WSMV Channel 4,the NBC affiliate for Nashville,TN has been running alot of ads on their channel over the past few days.The ad states that "WSMV in HD is coming soon".The ads do not specify a date,they only say "coming soon".
I wondered if anyone else in the middle TN area has noticed these ads on Channel 4.


----------



## VandyCWG (Dec 19, 2006)

I live in Spring Hill, and have not seen these ads. This would be very welcome!!!!

I only watch Channel 5 due to the HD, but would love another choice!


----------



## Steve615 (Feb 5, 2006)

lawmangrant said:


> I live in Spring Hill, and have not seen these ads. This would be very welcome!!!!
> 
> I only watch Channel 5 due to the HD, but would love another choice!


I agree,it will be a welcome addition when it does go live with full-time HD indeed.  
Once WSMV does go full-time HD,that will be 2 out of the big 4.
WZTV,the FOX affiliate for Nashville should also be going to a full-time HD format sometime in the near future.Sinclair Broadcasting Group owns WZTV,and they are converting more and more of their owned stations to full-time HD.
My contacts at WKRN ( ABC affiliate ) say that they have no idea at all in regards to if/when they will go full-time HD.


----------



## bwjones22 (Sep 3, 2008)

I have read where WSMV is planning on launching News in HD on September 15.


----------



## Nashcat (Dec 17, 2003)

Where did you read it?


----------



## bwjones22 (Sep 3, 2008)

Nashcat said:


> Where did you read it?


I read it on the AVS forum.

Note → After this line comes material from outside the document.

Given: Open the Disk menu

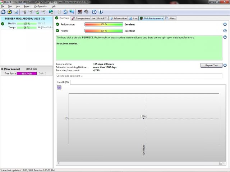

The person said that they called WSMV and said that they would start September 15 at 5pm. I can't post the link as I have just joined.


----------



## Steve615 (Feb 5, 2006)

The only info that I have seen online is from WSMVs home page.

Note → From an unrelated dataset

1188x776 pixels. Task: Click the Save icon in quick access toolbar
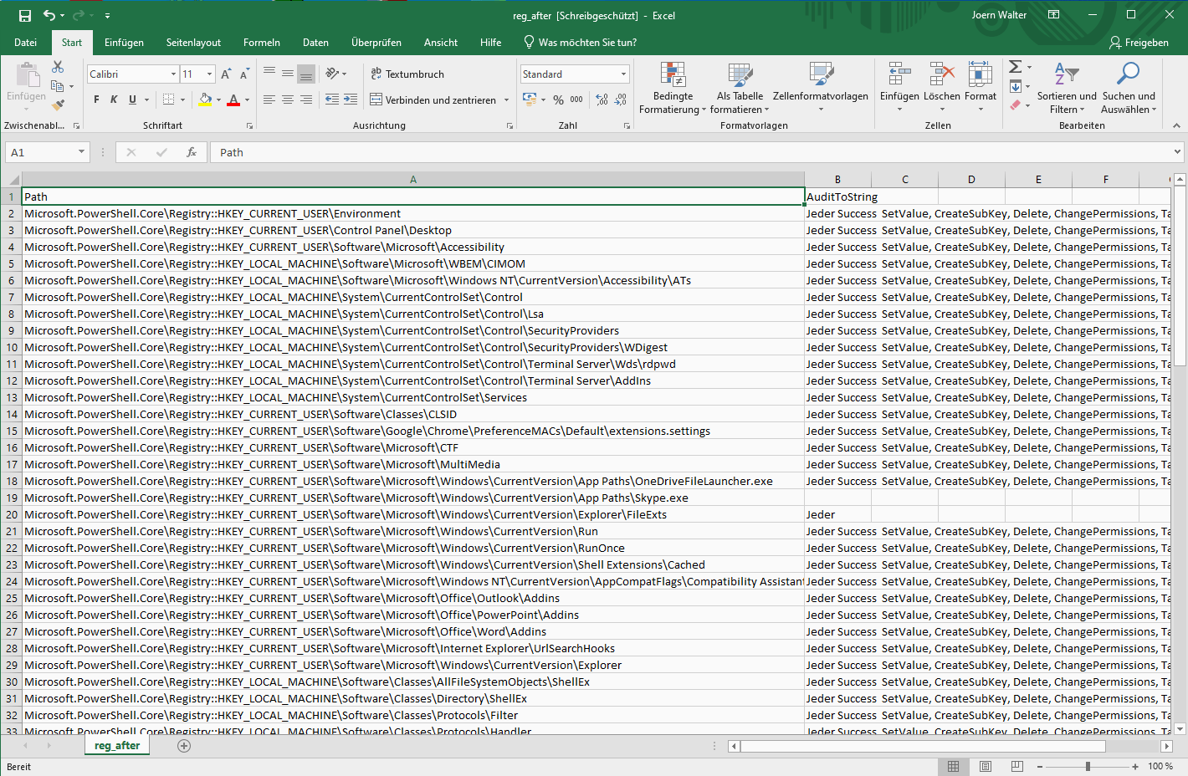(25, 15)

http://www.wsmv.com/index.html

It states " *4* *HD* *COMING* *SOON* " in the top left corner of their website.


----------



## Steve615 (Feb 5, 2006)

WSMV is promoting the "HD coming soon" message again tonight.They are running occasional ads during the Redskins @ Giants game that is on now.


----------



## bwjones22 (Sep 3, 2008)

WSMV is now saying "Starting Monday at 5"


----------



## Steve615 (Feb 5, 2006)

bwjones22 said:


> WSMV is now saying "Starting Monday at 5"

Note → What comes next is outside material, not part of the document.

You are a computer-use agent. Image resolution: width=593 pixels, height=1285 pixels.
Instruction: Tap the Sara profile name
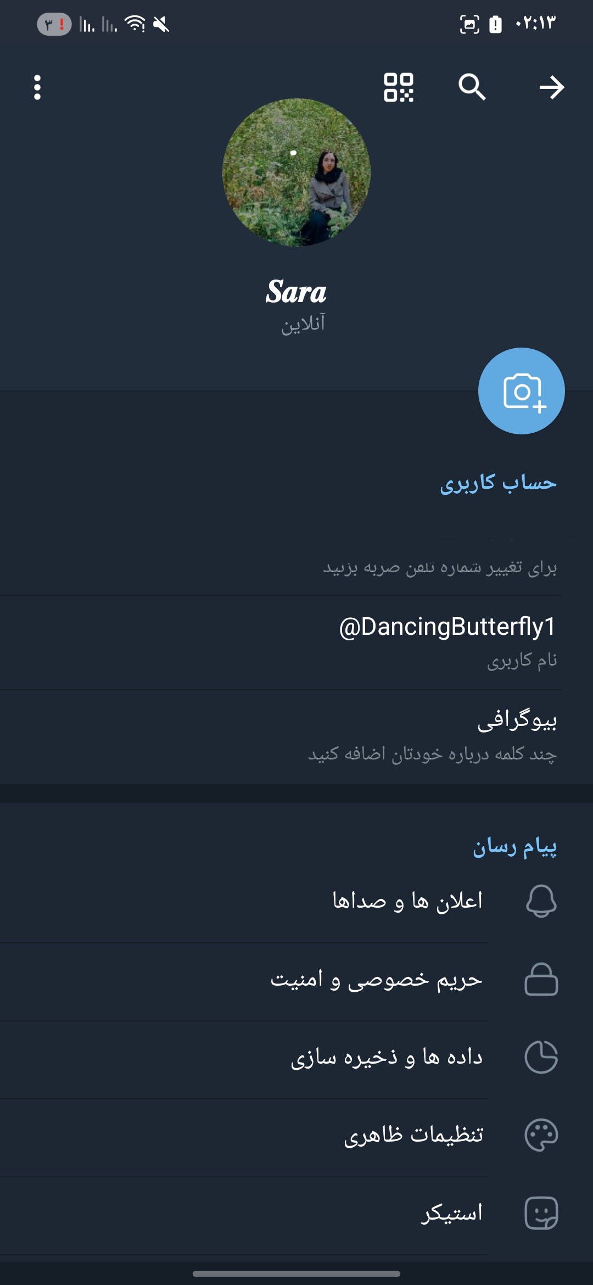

I saw another one of their ads during the 10 PM news last night.
It said "Starting Monday".


----------



## bwjones22 (Sep 3, 2008)

WSMV broadcasted their Noon show today in HD and it looked really good. The same news graphics, but new weather graphics.


----------



## Steve615 (Feb 5, 2006)

WSMV,Channel 4 is now broadcasting their local news in HD.
The studio shots look great as of now.


----------



## Steve615 (Feb 5, 2006)

Did anyone else catch the 5 PM newscast?
I thought the weather graphics and radar looked great.Very sharp and clear PQ.
The overall PQ looked very good,with no audio sync issues.


----------



## Steve615 (Feb 5, 2006)

What a difference between the 5 and 6 PM newscasts.I was watching some of the 6 PM news,and it appears that their local HD broadcast is indeed a "work in progress".
The PQ was unwatchable for approx. 5-7 minutes,with no audio.It looked like the channel just completely froze/locked up.
As of now,they appear to have it back on track.


----------